Tuesday, June 16, 2015

Fliers ~ And One Crawler

The butterflies loved the summery weekend as much as we did.

One of our black swallowtails (Papilio polixenes) emerged. 



We collected the caterpillars from our carrot beds last fall and I hung the chrysalises under the playhouse (I was worried that if they were in the garage they might get hot and emerge early, or I might forget about them). A couple of weeks ago, I moved them to outside our front door so we wouldn't miss the appearance of the butterflies, and C saw this one not long after it came out. I'm afraid the other one is dead, though. 

This seems to be a bumper crop for Harris's checkerspots (Chlosyne harrisii). I saw tons of the caterpillars a few weeks ago in our fields and over the weekend, there were dozens and dozens of them "puddling" on the driveway.



We've collected these caterpillars every June for the last three years or so (I thought they were early, but they were just on time with last year's butterflies). I brought home three caterpillars this year, but they escaped the jar (I didn't put the net on very well). One built a chrysalis on a nearby piece of wood, but when I went to check it, it had already emerged, but no sign of it (it has been postulated that the ducks ate it). One disappeared altogether. And one I returned to the jar where it built its chrysalis.

The gap in the netting at the top of the jar, through which the caterpillars had escaped, must have been big enough for a butterfly to slip through, too, because I found this guy on the window Sunday afternoon.
 Hanging out with the puddling checkerspots was this white admiral (Limenitis arthemis arthermis).



This is one of the most striking--and thus easy to identify--butterflies we see around here.


This tiger swallowtail (I think Canadian--Papilio canadensis) led me on a merry chase through the puckerbrush. I can see from its tattered wings (Z calls these "bird strikes") that it has good reason to be wary.



When the boys and I waded in the river, we saw two species of broad-winged damselflies: the river jewelwing (Calopteryx aequabilis

and the ebony jewelwing (Calopeteryx maculate). Seeing these metallic-green beauties flutter in the forest and you can't help but believe in fairies. 

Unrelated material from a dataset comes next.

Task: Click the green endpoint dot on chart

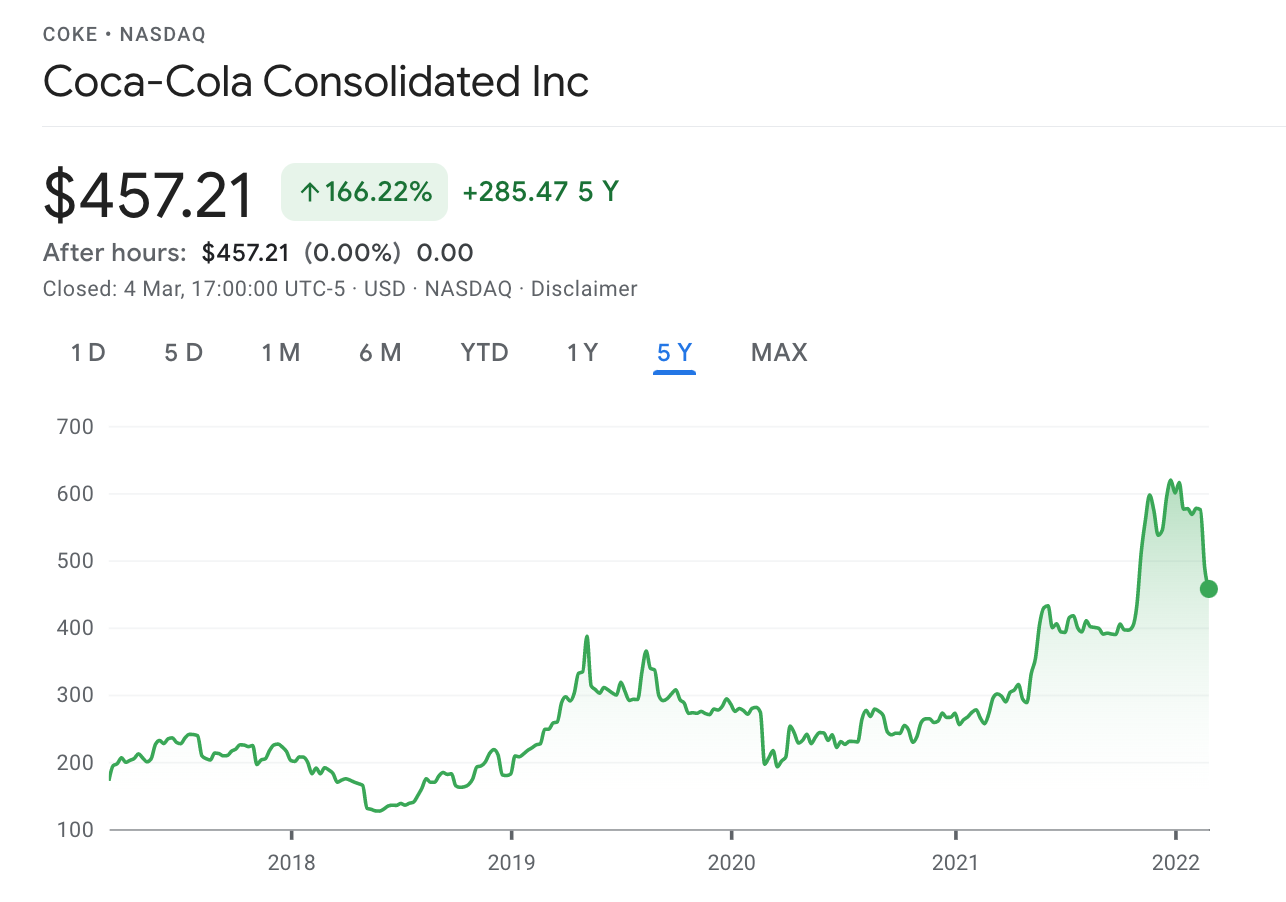Action: (1208, 588)
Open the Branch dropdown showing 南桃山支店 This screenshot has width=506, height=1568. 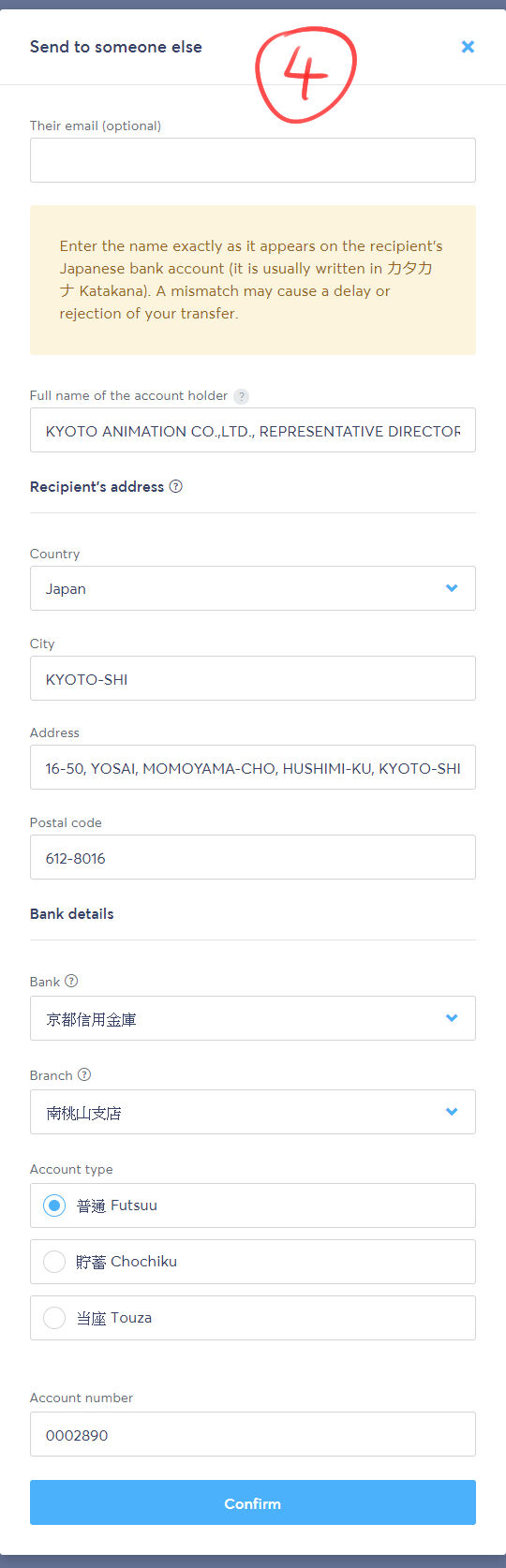(x=253, y=1112)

 On one of my strolls up the driveway, I got a good look at this dragonfly, which I'm pretty sure is a basket-tailed emerald (Dorocordulia libera).


I spent some time Sunday afternoon, while the boys were at baseball practice, sitting by the pond, watching dragonflies. There were mostly dot-tailed whitefaces (Leucorrhinia intacta), which are members of the skimmer family,


and the four-spotted skimmer (Libellula quadrimaculata), a new one to me this year (here it is hanging out with a dot-tailed whiteface). Dragonflies in the skimmer family tend to perch on vegetation near water and fly low over the surface, patrolling the banks of the pond and chasing away interlopers. They're fascinating to watch.


Finally, I saw this little damselfly perching like a spreadwing, but it looks nothing like any of the spreadwings in my books. Is it just a pond damsel with its wings in an odd position? I don't know. I find damselflies even harder to puzzle out than dragonflies.

Finally, the crawler. C found this baby painted turtle in our garage on Sunday and I took him to what's left of a vernal pool near our pond (figuring it was safer than the pond with its giant snapping turtle inhabitant).

Once I let him out he skittered a short ways and then just sat there.



And sat there. He wasn't going anywhere while I was sitting nearby.


The next day, C found a turtle next that had been raided by a raccoon (we assume) during the night, right outside the garage, but what was left of the eggs looked way too small for even this tiny guy to have come out of them. So where he came from and what he was doing in the garage will remain a mystery.


 What's going on in your neck of the woods?